The fire pops. A log shifts, and the light changes, deepening the shadows on the photograph. She turns it over, looking at the blank back, the ghost of the old crease, the slight discoloration from being pressed against something damp once. She holds it up to the light, as if the fire might reveal something written there, some message left behind. Nothing. Just paper, worn thin at the edges, the gloss rubbed away where her thumb has rested a thousand times.
She wonders what she's looking for. Closure? A reason to stay or leave? A sign that her mother ever thought of her after she left? She doesn't know. The photograph offers only what it has always offered: a frozen moment, a lie of permanence, three people who were never really a family. She folds it again, not along the old crease or the new one, but a third line, smaller, tucking it into a tight square small enough to fit in her palm.
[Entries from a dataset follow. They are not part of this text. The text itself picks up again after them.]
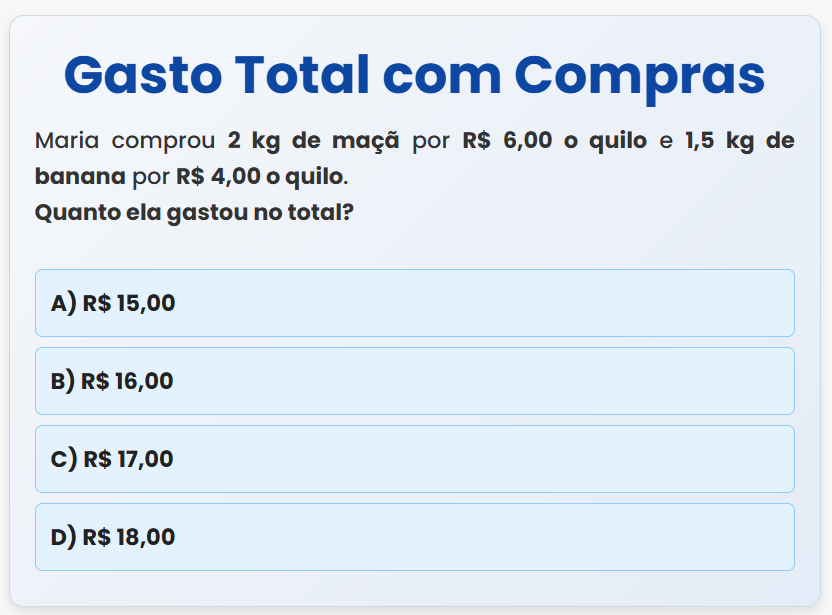This screenshot has height=615, width=832.
Task: Click the question "Quanto ela gastou no total?"
Action: click(x=196, y=212)
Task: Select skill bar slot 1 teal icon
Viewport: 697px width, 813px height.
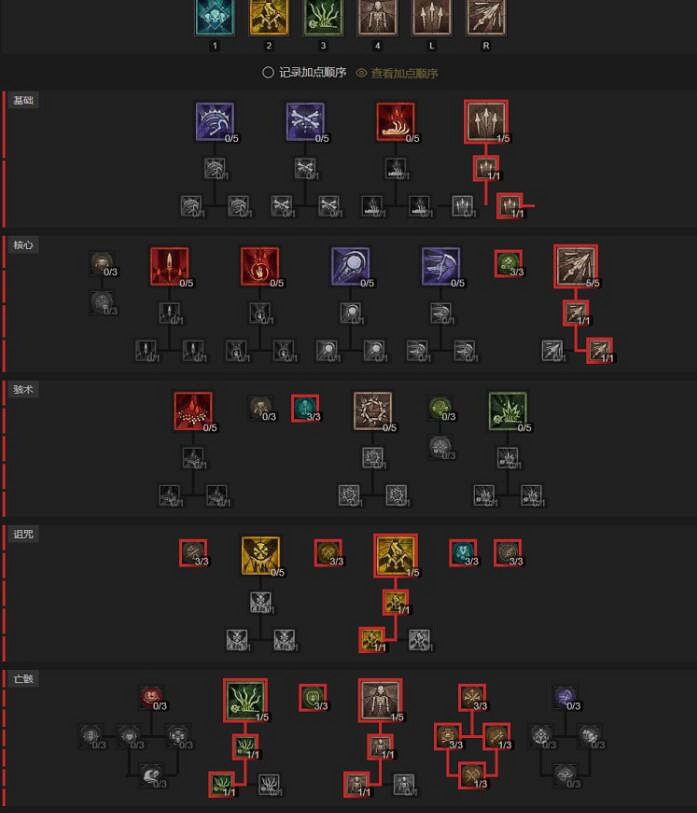Action: click(x=215, y=17)
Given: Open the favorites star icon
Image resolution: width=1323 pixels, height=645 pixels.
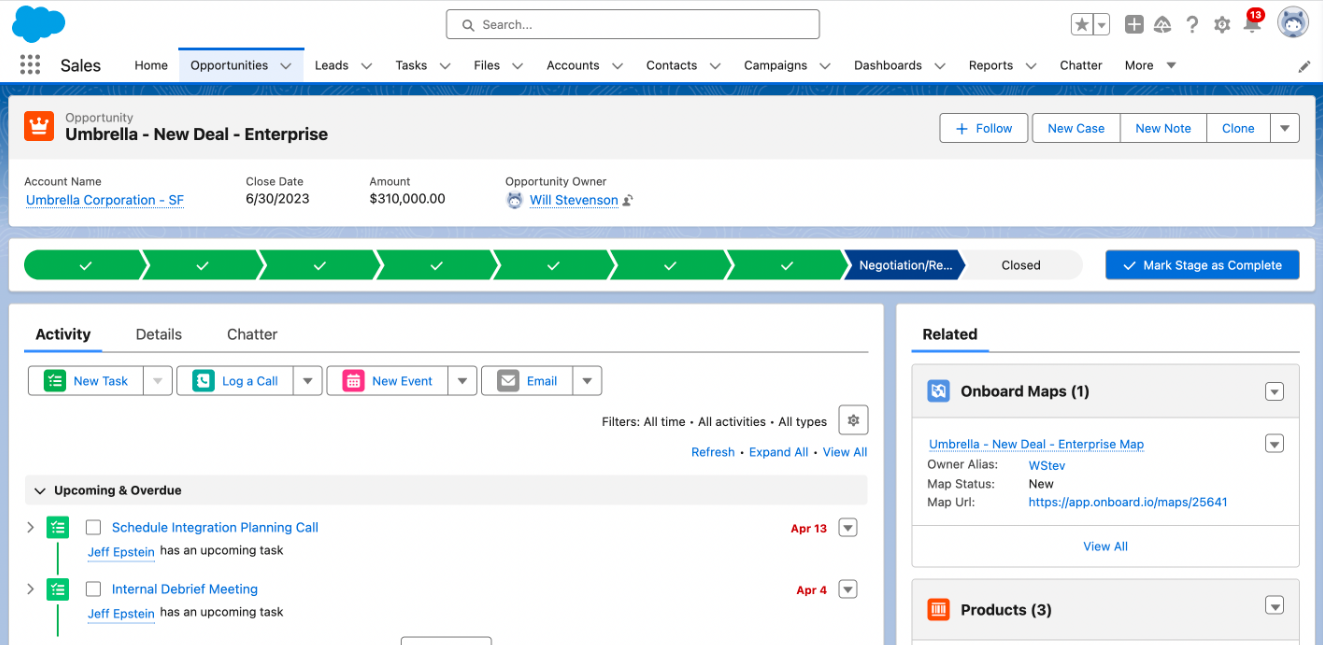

She holds it there, in the center of her hand, the paper a compact weight. Her fingers close around it, and she feels the edges pressing into her skin, a small sharpness she can control. She could throw it into the fire. She could let it curl and blacken and turn to ash, and then there would be no more photograph, no more ghost, no more question of what it means. The fire crackles, hungry, waiting. She watches the flames leap, feels the heat on her face, and her hand stays closed, the photograph safe inside her fist.
She doesn't throw it. She just holds it, sitting in the armchair, the fire warming her, the rain steady on the glass, and she lets herself feel the weight of it, the smallness of it, the way it fits in her hand like a stone she's been carrying so long she forgot she could set it down. She doesn't set it down. She keeps holding it, and the minutes pass, and the fire burns, and the house settles around her in sighs and creaks.
Below, he is still waiting. She can feel it, the weight of his patience, the dark stillness of the man who opened his door to her and asked for the truth. The truth. She looks at the photograph in her hand, at the strange small square of paper that holds a past she doesn't know how to explain. Maybe this is part of it. Maybe not. The questions will come with morning, and she will answer them, or she won't, and the walls will fall or hold, and she will be here or she will be gone. The uncertainty is a thread she doesn't need to pull yet.
She tucks the folded photograph into the pocket of her dress, against her thigh. The weight is different there, closer, not buried in the satchel. She rises from the chair, the blanket slipping from her shoulders, and she stands before the fire, her hands empty, the photograph a secret pressed against her skin. The flames dance, and she does not turn away. She stands there, breathing, waiting, her reflection faint in the dark glass of the window, and she does not reach for the satchel again. Not tonight.